» PROBLEM DESCRIPTION
Check every line of the material below for "Expand". Give the number of lines that have it, and only that.

··· RECORDS FOR PROCESSING

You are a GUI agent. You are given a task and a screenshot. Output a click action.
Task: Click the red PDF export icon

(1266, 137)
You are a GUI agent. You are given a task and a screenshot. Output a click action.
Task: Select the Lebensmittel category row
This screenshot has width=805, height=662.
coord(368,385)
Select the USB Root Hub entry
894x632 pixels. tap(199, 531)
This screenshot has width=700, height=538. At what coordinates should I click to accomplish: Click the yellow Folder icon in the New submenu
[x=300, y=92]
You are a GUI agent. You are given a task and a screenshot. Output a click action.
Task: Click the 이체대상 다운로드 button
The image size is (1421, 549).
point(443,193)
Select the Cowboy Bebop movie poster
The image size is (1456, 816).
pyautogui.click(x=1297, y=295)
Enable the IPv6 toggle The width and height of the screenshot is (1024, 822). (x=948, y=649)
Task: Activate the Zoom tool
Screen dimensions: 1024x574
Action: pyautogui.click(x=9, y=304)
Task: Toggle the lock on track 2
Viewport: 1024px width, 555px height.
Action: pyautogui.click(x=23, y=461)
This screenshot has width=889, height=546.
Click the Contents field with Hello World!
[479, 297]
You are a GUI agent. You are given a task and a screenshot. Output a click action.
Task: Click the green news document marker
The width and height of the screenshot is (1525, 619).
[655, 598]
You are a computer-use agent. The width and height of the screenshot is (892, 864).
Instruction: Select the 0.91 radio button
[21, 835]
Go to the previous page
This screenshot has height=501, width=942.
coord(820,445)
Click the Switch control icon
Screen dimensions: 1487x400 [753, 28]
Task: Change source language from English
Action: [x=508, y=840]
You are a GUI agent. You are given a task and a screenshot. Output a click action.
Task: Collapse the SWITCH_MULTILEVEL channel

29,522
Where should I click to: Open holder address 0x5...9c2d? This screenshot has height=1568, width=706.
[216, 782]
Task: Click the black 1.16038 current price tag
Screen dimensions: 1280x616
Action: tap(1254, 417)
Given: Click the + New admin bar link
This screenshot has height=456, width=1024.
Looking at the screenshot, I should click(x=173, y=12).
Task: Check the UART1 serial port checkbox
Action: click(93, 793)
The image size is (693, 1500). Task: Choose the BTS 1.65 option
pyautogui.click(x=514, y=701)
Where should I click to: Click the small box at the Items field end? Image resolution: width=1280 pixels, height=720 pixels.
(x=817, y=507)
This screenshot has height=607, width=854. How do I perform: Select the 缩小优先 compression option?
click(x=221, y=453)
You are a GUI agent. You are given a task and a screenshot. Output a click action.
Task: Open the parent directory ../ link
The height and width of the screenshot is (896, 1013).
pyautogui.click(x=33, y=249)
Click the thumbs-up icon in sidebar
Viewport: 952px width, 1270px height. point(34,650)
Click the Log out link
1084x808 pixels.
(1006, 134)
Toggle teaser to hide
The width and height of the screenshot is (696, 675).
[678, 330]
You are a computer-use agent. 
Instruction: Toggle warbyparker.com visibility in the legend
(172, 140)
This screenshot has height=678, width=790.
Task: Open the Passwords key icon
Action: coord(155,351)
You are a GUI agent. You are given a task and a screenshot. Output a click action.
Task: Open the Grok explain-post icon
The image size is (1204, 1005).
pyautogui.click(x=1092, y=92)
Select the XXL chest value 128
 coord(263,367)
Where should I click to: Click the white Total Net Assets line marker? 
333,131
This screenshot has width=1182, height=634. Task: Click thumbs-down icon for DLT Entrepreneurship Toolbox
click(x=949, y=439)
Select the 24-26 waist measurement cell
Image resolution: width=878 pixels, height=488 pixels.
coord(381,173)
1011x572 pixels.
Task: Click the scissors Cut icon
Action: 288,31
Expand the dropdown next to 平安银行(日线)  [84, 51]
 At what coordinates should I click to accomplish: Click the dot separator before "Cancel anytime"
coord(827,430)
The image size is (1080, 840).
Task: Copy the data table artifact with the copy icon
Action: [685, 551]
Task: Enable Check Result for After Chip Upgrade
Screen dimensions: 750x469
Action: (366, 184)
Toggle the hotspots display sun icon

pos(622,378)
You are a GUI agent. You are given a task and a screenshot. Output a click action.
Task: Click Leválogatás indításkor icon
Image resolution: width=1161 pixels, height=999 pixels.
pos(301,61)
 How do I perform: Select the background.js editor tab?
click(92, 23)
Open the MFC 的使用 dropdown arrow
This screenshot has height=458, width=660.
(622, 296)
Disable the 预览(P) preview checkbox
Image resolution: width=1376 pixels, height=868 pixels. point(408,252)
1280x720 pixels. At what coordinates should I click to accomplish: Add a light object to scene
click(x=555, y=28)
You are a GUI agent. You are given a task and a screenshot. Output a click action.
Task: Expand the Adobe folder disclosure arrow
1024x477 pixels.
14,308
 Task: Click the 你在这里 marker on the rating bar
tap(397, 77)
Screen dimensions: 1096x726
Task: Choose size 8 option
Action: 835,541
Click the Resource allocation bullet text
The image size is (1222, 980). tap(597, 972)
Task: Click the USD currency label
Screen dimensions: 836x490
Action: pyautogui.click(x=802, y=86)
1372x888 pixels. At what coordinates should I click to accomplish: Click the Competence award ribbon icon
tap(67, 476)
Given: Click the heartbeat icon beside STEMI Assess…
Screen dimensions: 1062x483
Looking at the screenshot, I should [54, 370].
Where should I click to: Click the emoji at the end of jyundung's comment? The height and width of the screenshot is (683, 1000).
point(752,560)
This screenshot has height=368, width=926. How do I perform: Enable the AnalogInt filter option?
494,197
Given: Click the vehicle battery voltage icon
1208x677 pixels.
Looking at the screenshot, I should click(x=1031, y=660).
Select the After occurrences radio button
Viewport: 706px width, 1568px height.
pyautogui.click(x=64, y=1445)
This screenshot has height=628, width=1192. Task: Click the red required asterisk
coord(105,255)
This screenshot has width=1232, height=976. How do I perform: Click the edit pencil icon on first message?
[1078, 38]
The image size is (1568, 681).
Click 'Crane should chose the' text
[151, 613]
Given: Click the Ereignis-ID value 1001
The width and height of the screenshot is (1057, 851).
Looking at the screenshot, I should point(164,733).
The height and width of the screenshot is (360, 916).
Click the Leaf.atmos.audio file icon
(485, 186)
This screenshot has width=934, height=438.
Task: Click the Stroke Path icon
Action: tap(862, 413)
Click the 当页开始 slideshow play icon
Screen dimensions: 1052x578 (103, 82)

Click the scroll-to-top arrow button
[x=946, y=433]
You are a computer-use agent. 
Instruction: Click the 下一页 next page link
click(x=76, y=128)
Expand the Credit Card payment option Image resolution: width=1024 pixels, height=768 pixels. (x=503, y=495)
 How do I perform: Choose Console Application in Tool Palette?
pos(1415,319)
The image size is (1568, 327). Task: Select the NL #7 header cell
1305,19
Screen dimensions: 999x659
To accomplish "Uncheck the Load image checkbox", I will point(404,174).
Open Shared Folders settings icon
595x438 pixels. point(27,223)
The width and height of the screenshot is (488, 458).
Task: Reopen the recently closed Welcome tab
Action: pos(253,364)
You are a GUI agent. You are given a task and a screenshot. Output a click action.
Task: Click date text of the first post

······

» TASK SOLUTION
3